Items from a dataset
⟨
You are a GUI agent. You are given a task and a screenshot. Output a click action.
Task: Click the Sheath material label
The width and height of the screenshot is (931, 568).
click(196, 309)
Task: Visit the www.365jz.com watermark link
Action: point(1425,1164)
⟩
● Problem to work on
Print exactly the lines of the records from the one containing "The width and" through the end, and nothing besides them.

● Exercise solution
The width and height of the screenshot is (931, 568).
click(196, 309)
Task: Visit the www.365jz.com watermark link
Action: point(1425,1164)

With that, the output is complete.